Compartment 10
While looking for 16mm film reels to play on the film projector, I found this wooden box with a bird painted on it reading ‘Nature Study Blocks’ – I showed it to my grandmother Judy and she lit up. Apparently, it was her favorite childhood toy.
It sat in the linen closet in her hallway, just a few feet from her bedroom door, probably for decades. As far as I know, she never goes in that closet. She doesn’t ever really walk quite that far down the hallway. She mostly moves between her bed, her bathroom, and the sitting room next to her bedroom where she eats her meals and watches TV.

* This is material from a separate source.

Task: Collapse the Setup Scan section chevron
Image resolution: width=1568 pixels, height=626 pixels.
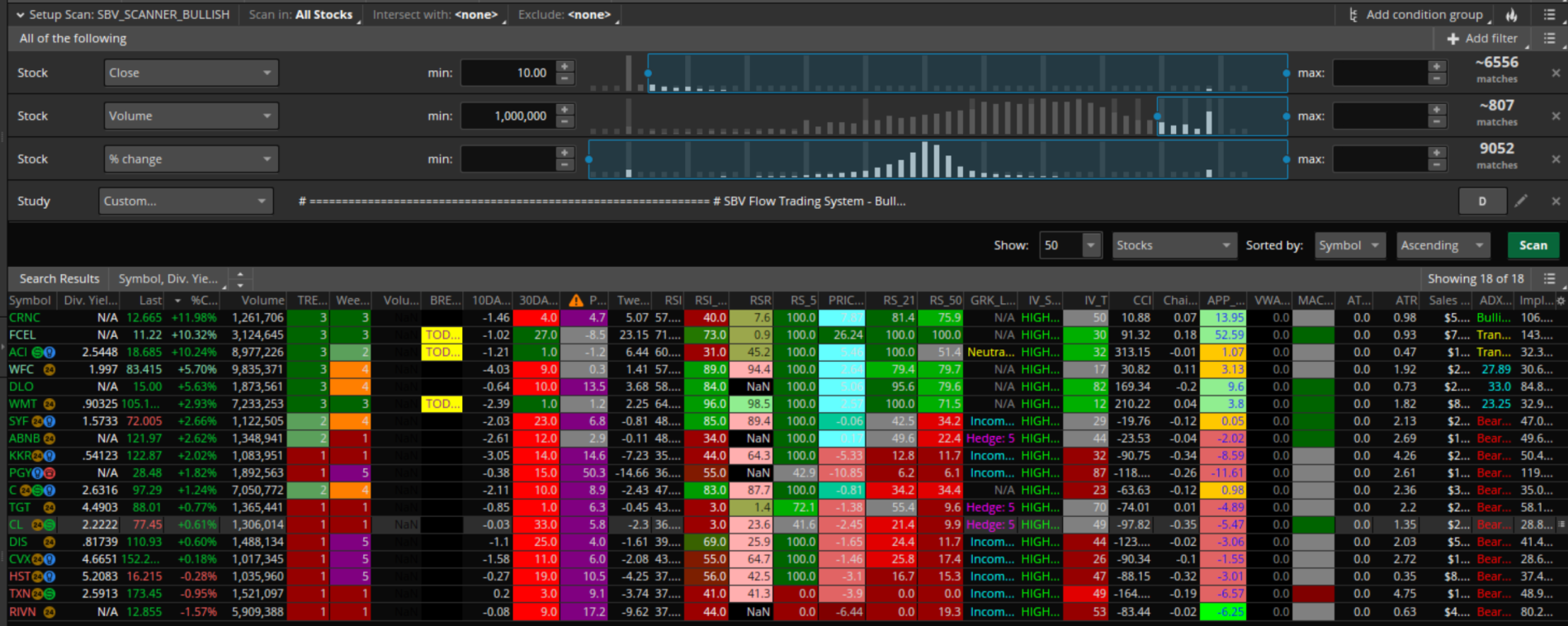Action: tap(20, 15)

For a long time, the majority of my life, she has more or less lived this way. There was a period of a few years in my childhood, however, when she ventured out more and actually traveled a bit. She joined our family on a trip to San Diego when I was around 10 years old. She attended her son Dan’s, my uncle, wedding to my aunt Saori in Hawai’i. I was also at this wedding, though I was only two years old – too young to remember it. I have a vague dream of a memory of my grandmother showing me an informational placquard about volcanoes. I feel that this is an essence of a real memory, perhaps my first ever.
Anyway, the box of bird blocks was her favorite childhood toy. They certainly don’t really make toys like that anymore. The blocks seem to have stamped prints on them but appear to maybe have been colored in with paint by hand. The box seems like it could have been hand painted. Her favorite block was the cardinal, which I couldn’t find in the box. Maybe it’s in a pile of stuff in her house or maybe it was left behind in her childhood home in Worcester, since it was her favorite and she played with it more than the others.

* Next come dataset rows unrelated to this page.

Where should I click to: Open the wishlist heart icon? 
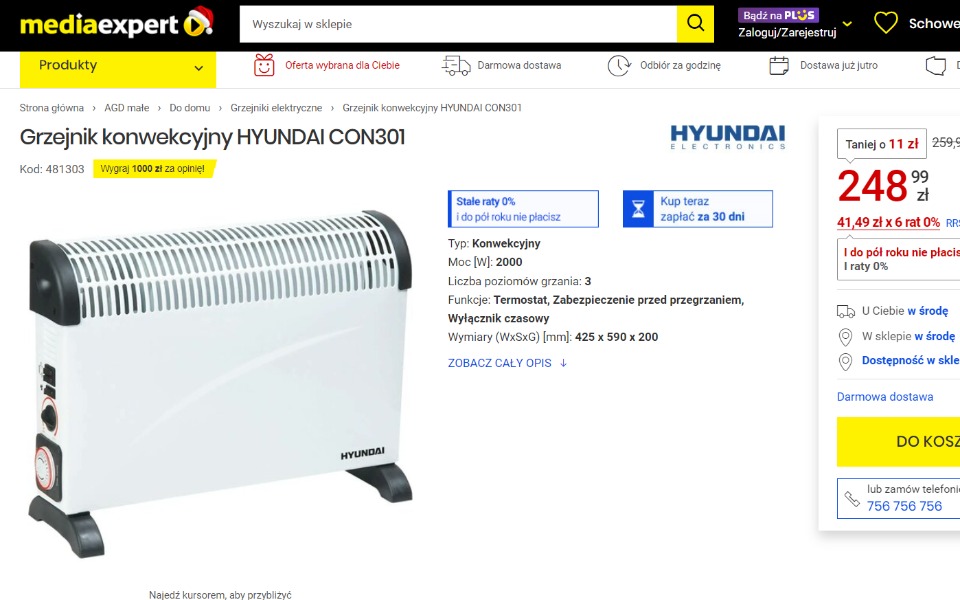point(885,23)
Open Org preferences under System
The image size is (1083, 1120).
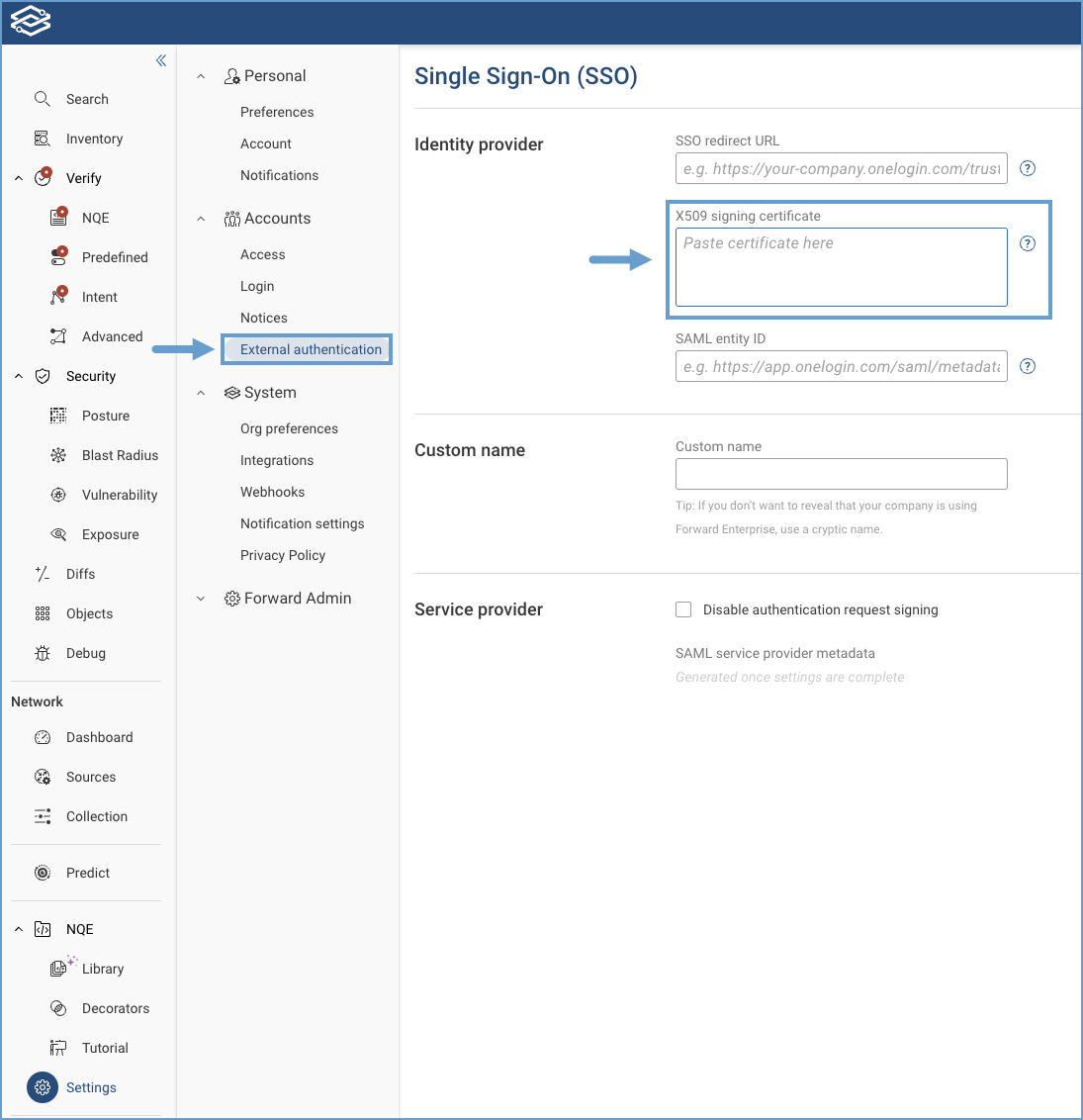point(289,428)
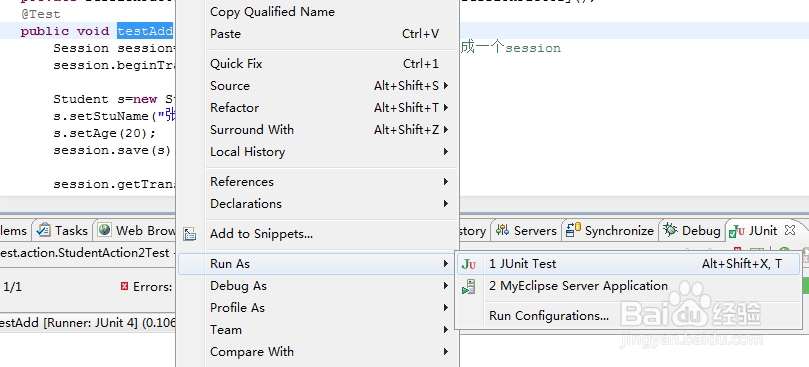This screenshot has height=367, width=809.
Task: Click the Tasks tab icon
Action: coord(44,230)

Also on this shelf are some other old wooden toy blocks, with paper glued to them showing printed illustrations of nursery rhymes. They are somewhat creepy. I feel like they might have belonged to my grandfather Henry, but nobody in my family knows for sure where they come from. I found them wrapped in paper towels and taped together. They were in the same closet as the Nature Study Blocks – maybe Henry made a shelf of his and Judy’s childhood toys in their second floor linen closet, where they also stored a lot of their photos and slide reels.
Next to the nursery rhyme blocks stands a broken model rocket, one of my uncles’ and dad’s toys. These were popular in the 70s and 80s. This one is broken. Undenearth the blocks are some computer games from the second floor study, including some spelling games and a dinosaur themed game. I think it’s likely that my cousins and I played these games as children, but I don’t remember doing so. I only remember playing the computer games Snood and Zoombinis.